I have heard philosophers propose that thought is dependent upon language: that without language one cannot have thoughts, that we can think of thoughts as sentences, etc. There seems to be a strong correlation, in many philosophers' writings, between thoughts and sentences of a language. In some limited sense, this makes sense to me. Creatures that clearly do not have language (platypuses, say) do not seem to have thoughts; whatever goes through their heads, they do not seem to do what we do when we think. And for those of us who do have language skills, thoughts take the form of sentences in whatever language(s) we speak.
But philosophers often assume that thoughts just ARE those sentences, that it is nonsensical even to say that "thoughts take the form of sentences in a language". But how can the ability to think depend on the possession of language skills? If a human baby were never taught to speak or to understand a language, and thus arrived at the age of 30 with no language skills, would we really want to say that he had never had a thought in his life? What if he had survived half that time on a deserted island through ingenuity and invention?

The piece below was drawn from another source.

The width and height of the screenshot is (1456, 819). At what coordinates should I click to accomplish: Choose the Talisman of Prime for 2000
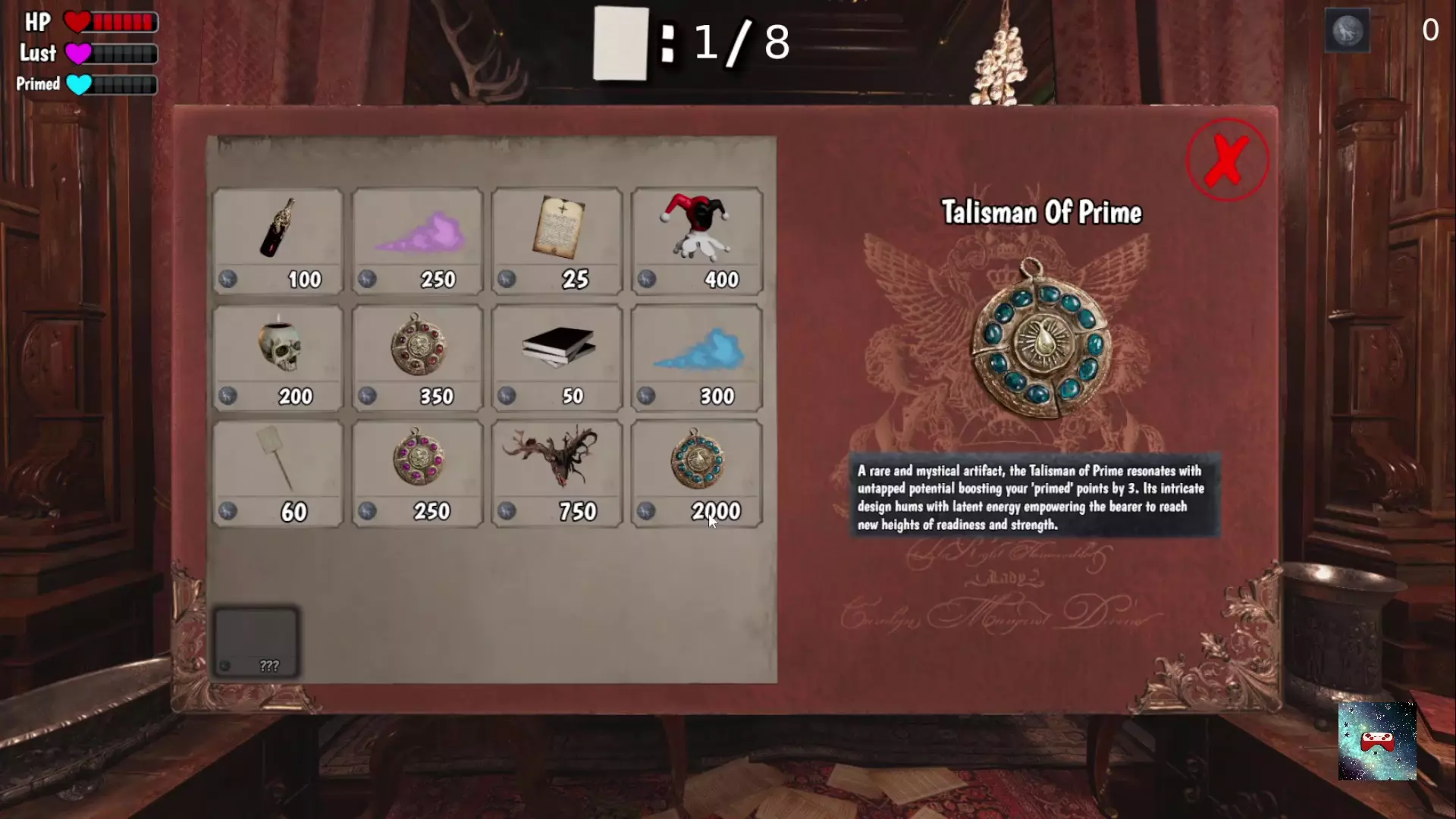point(696,474)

Unfortunately, children are occasionally neglected to the point where they do not acquire language skills. (And even more unfortunately, scientists call these children "feral".) It strikes me as inaccurate to say that it is impossible for these children, despite their stunted development, to have a single thought. Do any philosophers have similar intuitions? And if so, is the ability to think linked to, perhaps, membership in a species that is capable of developing language? Are any philosophers less homo-centric and inclined to allow that chimpanzees or other animals are capable of extremely rudimentary thoughts?